Material provided

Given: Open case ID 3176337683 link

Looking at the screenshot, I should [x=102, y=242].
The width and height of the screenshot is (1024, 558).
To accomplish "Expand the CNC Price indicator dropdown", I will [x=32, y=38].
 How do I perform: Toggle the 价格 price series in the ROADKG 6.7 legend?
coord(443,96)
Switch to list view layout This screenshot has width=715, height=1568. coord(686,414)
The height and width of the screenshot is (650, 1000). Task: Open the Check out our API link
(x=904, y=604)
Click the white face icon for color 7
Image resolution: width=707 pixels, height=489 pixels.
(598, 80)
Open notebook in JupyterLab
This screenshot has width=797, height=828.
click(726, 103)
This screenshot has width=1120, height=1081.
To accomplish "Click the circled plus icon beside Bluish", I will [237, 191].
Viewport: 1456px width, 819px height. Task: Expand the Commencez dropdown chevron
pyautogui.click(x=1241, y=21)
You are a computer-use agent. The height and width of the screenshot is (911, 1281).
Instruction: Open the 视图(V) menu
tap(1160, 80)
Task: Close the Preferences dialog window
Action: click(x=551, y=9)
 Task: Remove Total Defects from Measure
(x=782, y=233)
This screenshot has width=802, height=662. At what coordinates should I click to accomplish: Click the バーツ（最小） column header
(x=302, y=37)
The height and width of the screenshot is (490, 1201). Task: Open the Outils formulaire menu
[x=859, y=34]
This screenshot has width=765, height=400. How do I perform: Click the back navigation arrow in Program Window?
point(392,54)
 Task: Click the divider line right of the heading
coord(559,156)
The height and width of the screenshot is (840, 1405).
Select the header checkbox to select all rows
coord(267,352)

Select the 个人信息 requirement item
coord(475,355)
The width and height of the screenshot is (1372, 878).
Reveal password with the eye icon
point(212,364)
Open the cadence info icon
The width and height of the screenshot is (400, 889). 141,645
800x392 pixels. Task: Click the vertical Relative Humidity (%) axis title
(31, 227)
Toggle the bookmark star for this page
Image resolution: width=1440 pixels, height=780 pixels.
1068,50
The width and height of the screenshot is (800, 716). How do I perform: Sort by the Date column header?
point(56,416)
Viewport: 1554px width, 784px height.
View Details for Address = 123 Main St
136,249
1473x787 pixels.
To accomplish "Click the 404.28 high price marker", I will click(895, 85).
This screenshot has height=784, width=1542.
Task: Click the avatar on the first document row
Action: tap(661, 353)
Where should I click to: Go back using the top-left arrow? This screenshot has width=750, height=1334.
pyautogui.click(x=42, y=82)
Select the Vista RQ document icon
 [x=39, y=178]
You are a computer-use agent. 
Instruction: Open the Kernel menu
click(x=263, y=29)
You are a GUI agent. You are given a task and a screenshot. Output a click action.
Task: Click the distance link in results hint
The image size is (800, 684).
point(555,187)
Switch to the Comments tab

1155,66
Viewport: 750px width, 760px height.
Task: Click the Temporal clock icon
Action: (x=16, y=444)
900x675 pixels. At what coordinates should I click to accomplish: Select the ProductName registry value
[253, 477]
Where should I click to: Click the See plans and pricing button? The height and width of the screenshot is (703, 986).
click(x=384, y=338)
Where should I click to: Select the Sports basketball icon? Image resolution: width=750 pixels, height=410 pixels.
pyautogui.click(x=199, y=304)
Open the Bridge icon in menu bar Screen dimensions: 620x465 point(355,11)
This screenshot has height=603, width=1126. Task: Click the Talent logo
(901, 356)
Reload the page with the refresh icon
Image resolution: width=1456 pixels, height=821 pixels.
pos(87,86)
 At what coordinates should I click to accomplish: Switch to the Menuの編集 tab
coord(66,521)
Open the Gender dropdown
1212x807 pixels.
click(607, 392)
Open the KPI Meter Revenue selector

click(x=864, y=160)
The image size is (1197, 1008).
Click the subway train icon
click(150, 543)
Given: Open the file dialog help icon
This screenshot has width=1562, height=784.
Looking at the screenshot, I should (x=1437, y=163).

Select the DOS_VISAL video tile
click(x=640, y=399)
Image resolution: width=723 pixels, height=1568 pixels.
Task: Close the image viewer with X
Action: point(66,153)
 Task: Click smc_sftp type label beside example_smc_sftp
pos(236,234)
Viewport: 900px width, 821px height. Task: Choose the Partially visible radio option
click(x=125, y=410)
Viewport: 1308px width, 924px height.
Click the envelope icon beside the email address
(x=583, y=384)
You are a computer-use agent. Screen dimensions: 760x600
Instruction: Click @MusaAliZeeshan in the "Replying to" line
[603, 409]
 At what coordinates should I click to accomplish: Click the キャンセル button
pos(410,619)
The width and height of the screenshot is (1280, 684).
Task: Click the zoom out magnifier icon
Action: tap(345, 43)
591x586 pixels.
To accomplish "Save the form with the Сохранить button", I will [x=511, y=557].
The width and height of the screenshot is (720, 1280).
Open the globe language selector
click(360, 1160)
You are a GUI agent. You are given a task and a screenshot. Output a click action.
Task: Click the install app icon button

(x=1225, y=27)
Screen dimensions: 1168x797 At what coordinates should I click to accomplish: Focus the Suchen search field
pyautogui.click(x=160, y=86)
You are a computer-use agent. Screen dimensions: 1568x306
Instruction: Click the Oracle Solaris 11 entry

What you are asked to do
Return each line above exactly as it appears.

Exercise answer
Given: Open case ID 3176337683 link

Looking at the screenshot, I should [x=102, y=242].
The width and height of the screenshot is (1024, 558).
To accomplish "Expand the CNC Price indicator dropdown", I will [x=32, y=38].
 How do I perform: Toggle the 价格 price series in the ROADKG 6.7 legend?
coord(443,96)
Switch to list view layout This screenshot has width=715, height=1568. coord(686,414)
The height and width of the screenshot is (650, 1000). Task: Open the Check out our API link
(x=904, y=604)
Click the white face icon for color 7
Image resolution: width=707 pixels, height=489 pixels.
(598, 80)
Open notebook in JupyterLab
This screenshot has width=797, height=828.
click(726, 103)
This screenshot has width=1120, height=1081.
To accomplish "Click the circled plus icon beside Bluish", I will [237, 191].
Viewport: 1456px width, 819px height. Task: Expand the Commencez dropdown chevron
pyautogui.click(x=1241, y=21)
You are a computer-use agent. The height and width of the screenshot is (911, 1281).
Instruction: Open the 视图(V) menu
tap(1160, 80)
Task: Close the Preferences dialog window
Action: click(x=551, y=9)
 Task: Remove Total Defects from Measure
(x=782, y=233)
This screenshot has width=802, height=662. At what coordinates should I click to accomplish: Click the バーツ（最小） column header
(x=302, y=37)
The height and width of the screenshot is (490, 1201). Task: Open the Outils formulaire menu
[x=859, y=34]
This screenshot has width=765, height=400. How do I perform: Click the back navigation arrow in Program Window?
point(392,54)
 Task: Click the divider line right of the heading
coord(559,156)
The height and width of the screenshot is (840, 1405).
Select the header checkbox to select all rows
coord(267,352)

Select the 个人信息 requirement item
coord(475,355)
The width and height of the screenshot is (1372, 878).
Reveal password with the eye icon
point(212,364)
Open the cadence info icon
The width and height of the screenshot is (400, 889). 141,645
800x392 pixels. Task: Click the vertical Relative Humidity (%) axis title
(31, 227)
Toggle the bookmark star for this page
Image resolution: width=1440 pixels, height=780 pixels.
1068,50
The width and height of the screenshot is (800, 716). How do I perform: Sort by the Date column header?
point(56,416)
Viewport: 1554px width, 784px height.
View Details for Address = 123 Main St
136,249
1473x787 pixels.
To accomplish "Click the 404.28 high price marker", I will click(895, 85).
This screenshot has height=784, width=1542.
Task: Click the avatar on the first document row
Action: tap(661, 353)
Where should I click to: Go back using the top-left arrow? This screenshot has width=750, height=1334.
pyautogui.click(x=42, y=82)
Select the Vista RQ document icon
 [x=39, y=178]
You are a computer-use agent. 
Instruction: Open the Kernel menu
click(x=263, y=29)
You are a GUI agent. You are given a task and a screenshot. Output a click action.
Task: Click the distance link in results hint
The image size is (800, 684).
point(555,187)
Switch to the Comments tab

1155,66
Viewport: 750px width, 760px height.
Task: Click the Temporal clock icon
Action: (x=16, y=444)
900x675 pixels. At what coordinates should I click to accomplish: Select the ProductName registry value
[253, 477]
Where should I click to: Click the See plans and pricing button? The height and width of the screenshot is (703, 986).
click(x=384, y=338)
Where should I click to: Select the Sports basketball icon? Image resolution: width=750 pixels, height=410 pixels.
pyautogui.click(x=199, y=304)
Open the Bridge icon in menu bar Screen dimensions: 620x465 point(355,11)
This screenshot has height=603, width=1126. Task: Click the Talent logo
(901, 356)
Reload the page with the refresh icon
Image resolution: width=1456 pixels, height=821 pixels.
pos(87,86)
 At what coordinates should I click to accomplish: Switch to the Menuの編集 tab
coord(66,521)
Open the Gender dropdown
1212x807 pixels.
click(607, 392)
Open the KPI Meter Revenue selector

click(x=864, y=160)
The image size is (1197, 1008).
Click the subway train icon
click(150, 543)
Given: Open the file dialog help icon
This screenshot has width=1562, height=784.
Looking at the screenshot, I should (x=1437, y=163).

Select the DOS_VISAL video tile
click(x=640, y=399)
Image resolution: width=723 pixels, height=1568 pixels.
Task: Close the image viewer with X
Action: point(66,153)
 Task: Click smc_sftp type label beside example_smc_sftp
pos(236,234)
Viewport: 900px width, 821px height. Task: Choose the Partially visible radio option
click(x=125, y=410)
Viewport: 1308px width, 924px height.
Click the envelope icon beside the email address
(x=583, y=384)
You are a computer-use agent. Screen dimensions: 760x600
Instruction: Click @MusaAliZeeshan in the "Replying to" line
[603, 409]
 At what coordinates should I click to accomplish: Click the キャンセル button
pos(410,619)
The width and height of the screenshot is (1280, 684).
Task: Click the zoom out magnifier icon
Action: tap(345, 43)
591x586 pixels.
To accomplish "Save the form with the Сохранить button", I will [x=511, y=557].
The width and height of the screenshot is (720, 1280).
Open the globe language selector
click(360, 1160)
You are a GUI agent. You are given a task and a screenshot. Output a click action.
Task: Click the install app icon button

(x=1225, y=27)
Screen dimensions: 1168x797 At what coordinates should I click to accomplish: Focus the Suchen search field
pyautogui.click(x=160, y=86)
You are a computer-use agent. Screen dimensions: 1568x306
Instruction: Click the Oracle Solaris 11 entry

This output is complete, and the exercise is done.